Assignment: Every line from the one that contains "Instruction: Select the" to the end of the records must be restated word for word. No other line belongs in the answer.

━━━━━━

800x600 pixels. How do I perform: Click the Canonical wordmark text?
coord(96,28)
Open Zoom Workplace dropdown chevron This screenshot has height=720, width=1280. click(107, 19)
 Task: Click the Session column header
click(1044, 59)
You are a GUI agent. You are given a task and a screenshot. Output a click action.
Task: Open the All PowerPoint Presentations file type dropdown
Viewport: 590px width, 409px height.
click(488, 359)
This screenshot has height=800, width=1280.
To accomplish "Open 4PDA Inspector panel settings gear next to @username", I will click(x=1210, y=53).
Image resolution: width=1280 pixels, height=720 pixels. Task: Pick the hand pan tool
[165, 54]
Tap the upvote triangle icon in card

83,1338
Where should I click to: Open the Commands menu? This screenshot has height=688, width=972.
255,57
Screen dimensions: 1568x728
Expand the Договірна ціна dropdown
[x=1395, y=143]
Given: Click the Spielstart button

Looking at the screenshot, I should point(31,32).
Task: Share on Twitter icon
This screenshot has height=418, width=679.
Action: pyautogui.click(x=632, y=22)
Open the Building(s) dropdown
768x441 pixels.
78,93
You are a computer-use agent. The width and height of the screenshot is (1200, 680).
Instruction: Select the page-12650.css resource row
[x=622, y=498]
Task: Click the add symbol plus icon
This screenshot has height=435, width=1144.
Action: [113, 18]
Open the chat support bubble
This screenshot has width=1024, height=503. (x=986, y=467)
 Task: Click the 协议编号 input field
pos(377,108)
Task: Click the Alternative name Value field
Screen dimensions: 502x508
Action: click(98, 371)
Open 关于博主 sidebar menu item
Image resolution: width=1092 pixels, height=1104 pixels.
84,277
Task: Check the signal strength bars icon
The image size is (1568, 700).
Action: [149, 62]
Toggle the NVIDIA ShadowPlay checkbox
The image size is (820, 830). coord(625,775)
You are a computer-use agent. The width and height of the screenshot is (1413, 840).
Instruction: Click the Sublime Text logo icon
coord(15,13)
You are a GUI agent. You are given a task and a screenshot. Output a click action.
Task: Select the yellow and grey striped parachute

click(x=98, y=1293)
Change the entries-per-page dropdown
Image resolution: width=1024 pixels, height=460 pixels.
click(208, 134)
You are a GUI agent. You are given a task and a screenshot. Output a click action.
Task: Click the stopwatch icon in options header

━━━━━━

Result:
Instruction: Select the page-12650.css resource row
[x=622, y=498]
Task: Click the add symbol plus icon
This screenshot has height=435, width=1144.
Action: [113, 18]
Open the chat support bubble
This screenshot has width=1024, height=503. (x=986, y=467)
 Task: Click the 协议编号 input field
pos(377,108)
Task: Click the Alternative name Value field
Screen dimensions: 502x508
Action: click(98, 371)
Open 关于博主 sidebar menu item
Image resolution: width=1092 pixels, height=1104 pixels.
84,277
Task: Check the signal strength bars icon
The image size is (1568, 700).
Action: [149, 62]
Toggle the NVIDIA ShadowPlay checkbox
The image size is (820, 830). coord(625,775)
You are a computer-use agent. The width and height of the screenshot is (1413, 840).
Instruction: Click the Sublime Text logo icon
coord(15,13)
You are a GUI agent. You are given a task and a screenshot. Output a click action.
Task: Select the yellow and grey striped parachute

click(x=98, y=1293)
Change the entries-per-page dropdown
Image resolution: width=1024 pixels, height=460 pixels.
click(208, 134)
You are a GUI agent. You are given a task and a screenshot. Output a click action.
Task: Click the stopwatch icon in options header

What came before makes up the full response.